Similarly, it was in reading Paranoid Gardens that the significance of a certain connection occurred to me: as a young artist, Chris Weston (an artist I’m generally quite fond of) apprenticed for Don Lawrence, something of a titan of the British comics of the ‘60s — an era defined, in retrospect, by technically-accomplished, classically-handsome artwork whose emotional impact was rather uniformly choked out by structural constraints. Another artist who apprenticed for Lawrence is Weston’s contemporary and former 2000AD peer, Liam Sharp. It’s not hard to see Weston’s progression over the years as a movement from one extreme to the other, starting from the heady ‘metal’ stylings of Sharp — hefty mark-making and rendering, ratty inks — and ‘graduating,’ over time, into the solidity, clarity, and textural uniformity of the Lawrence school. 

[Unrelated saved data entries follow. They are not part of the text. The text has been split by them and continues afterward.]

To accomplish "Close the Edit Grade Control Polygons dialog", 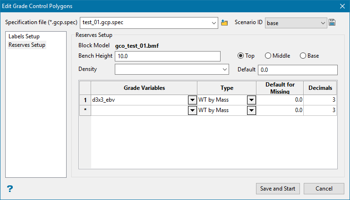I will (342, 6).
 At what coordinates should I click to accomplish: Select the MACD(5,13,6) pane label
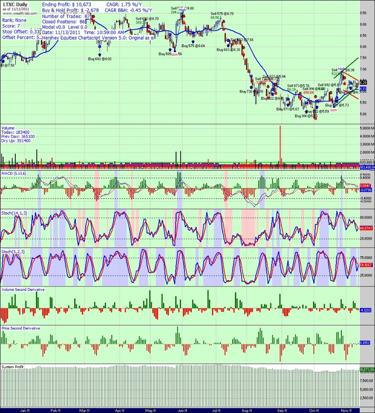coord(13,173)
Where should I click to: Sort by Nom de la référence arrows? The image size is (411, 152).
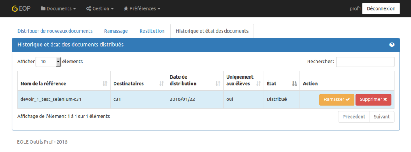pyautogui.click(x=105, y=84)
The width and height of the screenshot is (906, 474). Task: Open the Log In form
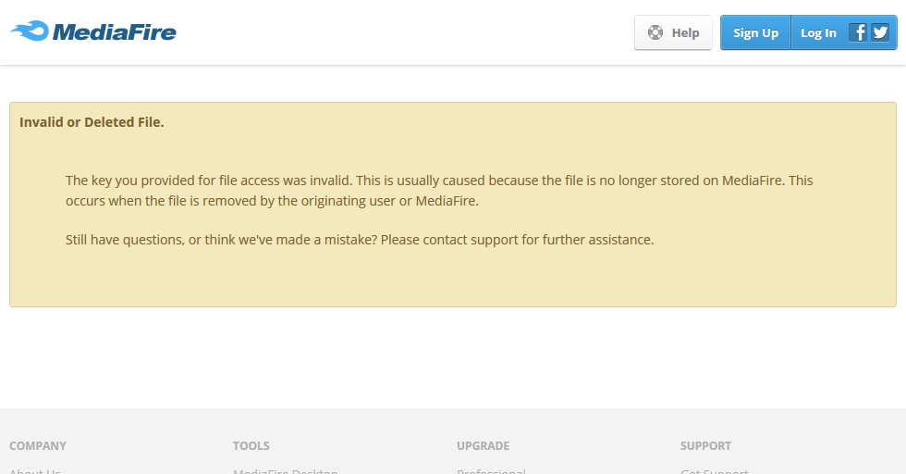click(818, 32)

In Paranoid Gardens, Weston reaches the limit of that stylistic avenue, especially where acting is concerned; in essence, the more dramatic or active the character gets, the less compelling the depiction becomes. Consider the above sequence, from the fourth chapter: the black-haired man is the superhero, who has lost his mind after being unable to stop the school shooting; he recognizes Loo, but Loo, whose memory is still blocked, does not understand why. Note the over-the-top contrast between their respective expressions: the superhero appears vulnerable, caring, even well-observed, whereas Loo — the character the reader is supposed to relate to, to root for — is reduced to grotesque histrionics. 

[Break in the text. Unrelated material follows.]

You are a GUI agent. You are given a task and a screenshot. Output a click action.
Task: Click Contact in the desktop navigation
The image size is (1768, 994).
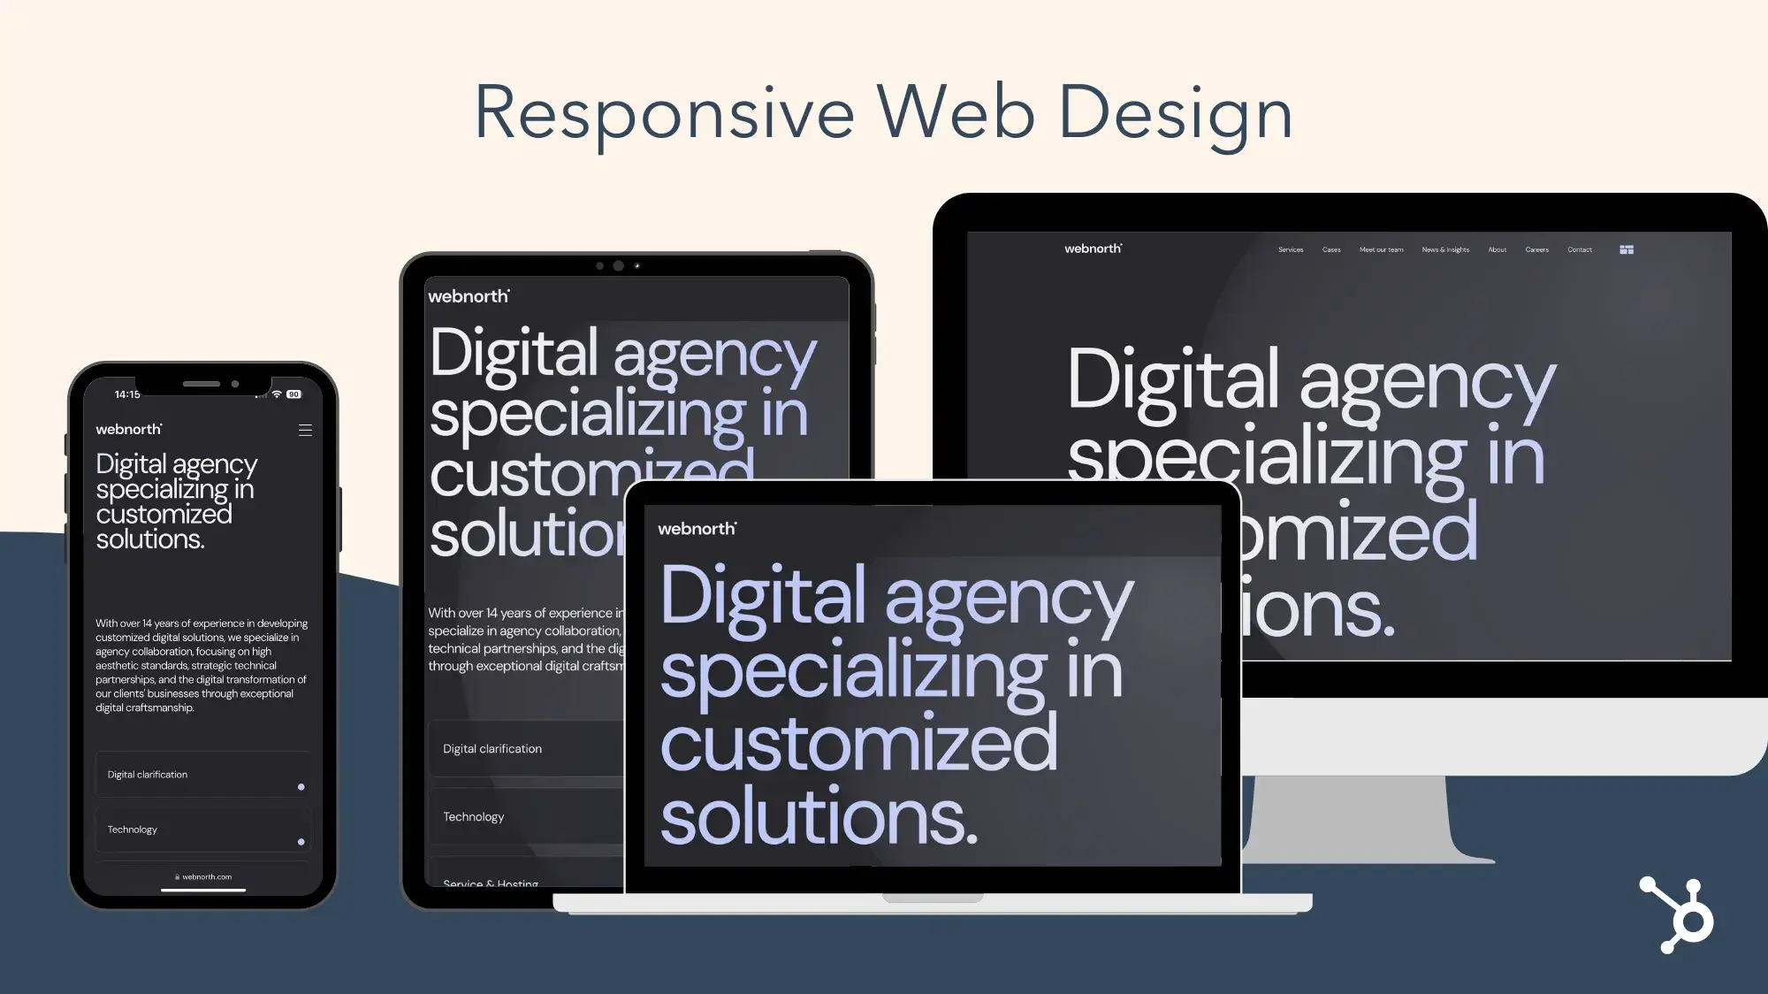tap(1579, 250)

This more or less defines his approach to the rest of the book: perfunctory stiffness, with only the occasional glimmer of humanity. A vivid visual communicator, here he is constrained to the most mannered forms of presentation: with one sole exception, his panels are exclusively quadrangular and almost uniformly tiered, with only the occasional inset panel or half-tier; his designs for monsters and aliens are uniformly humanoid, their anatomy consistently upright and bipedal even when their faces are distorted. One wonders, reading Paranoid Gardens, what happened to the heady, heightened sensibilities that Weston displayed in his Morrison collaboration The Filth — another book about dual identities bleeding into one another. Dave Stewart’s coloring is likewise toned down, easy to look at but never vibrant, never glaring except for the most obvious justifications never, simply put, interesting or additive.



By the time Paranoid Gardens reaches its finale, the Church of the Unenlightened Light has fully seized control of the Gardens; the staff and residents try to battle them, but to no avail. Loo, briefly brainwashed by Cheeky Monkey cartoons, soon regains consciousness and joins the battle, using her powers to heal the alien that gave the Gardens their magical strengths. The capital-worshippers retreat, and the care facility is restored to its former glory — without Zerc, who dies a slow and agonizing death. Neat closure at last: the healer lives; the selfish man dies.

One does notice that, in that swing of closure, Loo is not wearing her nurse uniform but street clothes, hinting at an impending return to ‘real life’ — a clever choice, extending the story, at least slightly, past the bounds of its pages in the mind of the reader. Yet, at the same time, it feels too easy, as it allows the storytellers to state that Loo has in essence ‘graduated’ from her trauma while relieving themselves of any obligation to show her coping with the life that comes after; even when she has healed, they refuse to imagine her outside of her fantasy world, refuse to imagine her in that real America, the land of mass shootings and soulless capitalism, from which she escaped.

This is what Paranoid Gardens wants its readers to believe: that it is possible to heal oneself through healing others; that care — genuine human care for one’s fellow, for one’s community — can counteract all apathy, all trauma, all moral decay. A romantic sentiment, but nonetheless a defensible one. A shame its creative team could not apply this care to the work itself.